At least five soldiers were killed and a dozen wounded in an apparent rebel attack in southwest Colombia, CNN affiliate Caracol reported Saturday, the first such attack since the rebels and the government began peace talks this week.
The attack occurred in the department of Putumayo, which straddles Colombia's border with Ecuador and Peru.
It involved explosives, according to Colombian President Juan Manuel Santos.
"Our hearts are with the families of the soldiers who lost their lives in the despicable attack," he wrote on Twitter.
The violence comes just days after the government and members of the Revolutionary Armed Forces of Colombia -- commonly known as the FARC -- began formal peace talks in Norway.
The talks are meant to bring an end to the longest-running insurgency in Latin America.

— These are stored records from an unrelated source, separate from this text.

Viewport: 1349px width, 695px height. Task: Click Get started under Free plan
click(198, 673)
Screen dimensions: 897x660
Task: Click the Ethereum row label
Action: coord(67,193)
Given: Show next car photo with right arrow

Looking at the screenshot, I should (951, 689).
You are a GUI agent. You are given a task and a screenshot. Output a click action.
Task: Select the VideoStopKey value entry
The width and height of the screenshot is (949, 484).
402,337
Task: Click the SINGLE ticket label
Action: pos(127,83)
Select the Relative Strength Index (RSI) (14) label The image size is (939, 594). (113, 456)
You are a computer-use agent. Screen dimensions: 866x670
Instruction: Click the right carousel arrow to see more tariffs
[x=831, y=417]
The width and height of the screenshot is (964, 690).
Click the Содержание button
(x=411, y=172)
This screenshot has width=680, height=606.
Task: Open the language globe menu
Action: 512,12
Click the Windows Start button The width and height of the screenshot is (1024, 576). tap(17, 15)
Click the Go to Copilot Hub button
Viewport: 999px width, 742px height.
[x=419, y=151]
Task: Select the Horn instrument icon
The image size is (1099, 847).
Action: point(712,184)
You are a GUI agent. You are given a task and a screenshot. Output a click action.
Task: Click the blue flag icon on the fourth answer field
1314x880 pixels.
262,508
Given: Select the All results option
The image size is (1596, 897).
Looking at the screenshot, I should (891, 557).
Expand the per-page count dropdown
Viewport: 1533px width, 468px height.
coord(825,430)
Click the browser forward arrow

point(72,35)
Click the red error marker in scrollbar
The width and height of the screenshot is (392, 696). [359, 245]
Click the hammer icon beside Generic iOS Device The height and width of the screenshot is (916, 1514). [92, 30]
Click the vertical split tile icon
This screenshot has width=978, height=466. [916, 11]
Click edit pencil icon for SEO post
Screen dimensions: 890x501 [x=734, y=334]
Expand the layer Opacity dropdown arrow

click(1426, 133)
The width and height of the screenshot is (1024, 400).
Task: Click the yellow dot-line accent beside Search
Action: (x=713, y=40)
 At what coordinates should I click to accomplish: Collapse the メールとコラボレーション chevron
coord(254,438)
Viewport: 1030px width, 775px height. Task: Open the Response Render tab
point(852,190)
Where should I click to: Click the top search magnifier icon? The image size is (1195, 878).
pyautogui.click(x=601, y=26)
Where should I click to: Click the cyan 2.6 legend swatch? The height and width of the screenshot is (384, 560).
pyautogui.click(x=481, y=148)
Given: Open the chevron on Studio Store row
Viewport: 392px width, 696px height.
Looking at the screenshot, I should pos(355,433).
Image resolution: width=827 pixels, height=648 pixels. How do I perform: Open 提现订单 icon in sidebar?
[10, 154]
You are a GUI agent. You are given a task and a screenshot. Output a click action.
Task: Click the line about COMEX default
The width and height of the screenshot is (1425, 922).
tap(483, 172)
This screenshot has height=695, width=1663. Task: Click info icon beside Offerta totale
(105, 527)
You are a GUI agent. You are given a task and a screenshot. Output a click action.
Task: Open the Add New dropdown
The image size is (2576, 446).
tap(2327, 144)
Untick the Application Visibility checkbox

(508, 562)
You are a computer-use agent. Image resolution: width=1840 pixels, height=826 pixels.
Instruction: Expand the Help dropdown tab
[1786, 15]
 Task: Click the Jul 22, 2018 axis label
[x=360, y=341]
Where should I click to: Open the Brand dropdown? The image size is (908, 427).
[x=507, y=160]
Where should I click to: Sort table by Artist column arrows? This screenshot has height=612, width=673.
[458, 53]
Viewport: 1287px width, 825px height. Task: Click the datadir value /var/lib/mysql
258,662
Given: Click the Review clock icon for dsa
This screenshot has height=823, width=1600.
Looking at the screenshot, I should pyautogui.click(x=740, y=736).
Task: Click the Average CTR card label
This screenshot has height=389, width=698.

The Colombian government has said that it will continue its military operations against the FARC and will not consider a cease-fire until after a final agreement is reached.
The talks began in Norway and will continue in Havana, Cuba.
There have been sporadic attempts at peace since the 1980s. The last attempt fell apart in 2002. Then-President Andres Pastrana ceded an area the size of Switzerland to the guerrilla group but ended negotiations after rebels launched a series of attacks across the country in an apparent bid to strengthen their position.
The FARC continues to carry out kidnappings and attack security forces, though it has been severely weakened in recent years.